The Prefect of the Congregation for the Evangelization of Peoples, Cardinal Luis Antonio Tagle, offered this reflection recently, during a conference-report on a program of aid to migrants.

Cardinal Tagle was referring to his own history.

“These refugees are taking me back to my roots,” he said, his voice charged with emotion. He continued with tears in his eyes: "In them I saw my grandfather who was born in China, but was forced to leave his native land for the Philippines with his uncle, while he was still a child, looking for a better future."

During the June 15 event, Cardinal Tagle spoke about how much an encounter with migrants helps us grow in faith and understanding of our neighbor.

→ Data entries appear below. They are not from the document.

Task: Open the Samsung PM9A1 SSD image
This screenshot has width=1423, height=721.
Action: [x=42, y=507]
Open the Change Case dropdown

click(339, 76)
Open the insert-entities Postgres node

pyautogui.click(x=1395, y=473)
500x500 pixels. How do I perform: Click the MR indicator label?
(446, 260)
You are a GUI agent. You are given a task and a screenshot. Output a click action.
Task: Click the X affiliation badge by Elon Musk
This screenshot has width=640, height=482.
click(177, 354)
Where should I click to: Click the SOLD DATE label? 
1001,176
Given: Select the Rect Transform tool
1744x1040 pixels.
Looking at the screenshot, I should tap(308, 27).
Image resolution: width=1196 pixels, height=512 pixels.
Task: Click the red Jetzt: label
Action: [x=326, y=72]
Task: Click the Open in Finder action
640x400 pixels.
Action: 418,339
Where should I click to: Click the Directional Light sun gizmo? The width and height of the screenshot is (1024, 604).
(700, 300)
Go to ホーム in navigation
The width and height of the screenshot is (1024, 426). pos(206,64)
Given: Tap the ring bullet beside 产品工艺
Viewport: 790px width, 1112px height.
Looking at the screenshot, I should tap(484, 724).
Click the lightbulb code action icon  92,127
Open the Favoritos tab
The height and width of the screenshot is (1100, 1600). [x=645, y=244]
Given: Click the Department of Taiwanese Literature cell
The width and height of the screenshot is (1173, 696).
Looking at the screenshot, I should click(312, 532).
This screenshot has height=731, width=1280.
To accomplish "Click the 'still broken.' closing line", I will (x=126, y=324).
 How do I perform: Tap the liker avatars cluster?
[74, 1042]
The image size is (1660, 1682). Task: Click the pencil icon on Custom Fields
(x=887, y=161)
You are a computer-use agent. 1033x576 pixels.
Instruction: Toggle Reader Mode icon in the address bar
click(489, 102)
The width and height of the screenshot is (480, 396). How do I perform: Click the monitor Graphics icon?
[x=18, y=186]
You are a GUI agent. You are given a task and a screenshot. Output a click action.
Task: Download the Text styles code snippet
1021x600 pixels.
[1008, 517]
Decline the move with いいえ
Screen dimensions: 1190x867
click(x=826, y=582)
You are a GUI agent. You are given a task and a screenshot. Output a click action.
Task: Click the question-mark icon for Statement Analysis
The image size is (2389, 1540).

As director of the office in charge of evangelization, Cardinal Tagle visits refugee camps all around the world - Greece, Lebanon, Bangladesh. However, he affirms that the issue of migrants arises wherever we are.

For his part, he says, he's found a part of himself in these meetings.

"Incredible things” always happen during meetings with migrants, says the cardinal -- who some suspect could be a future pope.

Cardinal Tagle recounted how one year, in his former Archdiocese of Manila, he celebrated an International Migrants Day on Holy Thursday. He decided to include these migrant men and women - some of whom were not Christian - in the ceremony of the Washing of the Feet, an optional part of the liturgy on this day of Holy Week.

Among them was a pregnant Eritrean woman, he explained. "The parishioners saw her arrive -- tall, with her very elegant gait -- and wondered who she was," said the cardinal. He explained that she was from Eritrea, and they "were amazed because they did not even know the existence of this country." They wondered how a person from such a distant land could have landed in the Philippines.

This is the benefit of making migrants visible, concludes Cardinal Tagle. It makes people “curious” and then “open.” The Eritrean woman, he reported, subsequently obtained a scholarship to train, and was able to bring her mother to help her.

The cardinal also recounted how migrants are greatly affected by the support provided to them by members of the Catholic Church all over the world.

In every camp the Filipino prelate visited, he said he was asked, "Why are you helping us?" His answer, he assured, was always the same: “Because I believe in a God who tells me to love you.”

A reaction to this response, he said, with his eyes again bathed in tears, particularly marked him. It came from a little girl in a camp in Nepal, who told him: “Your God is beautiful!"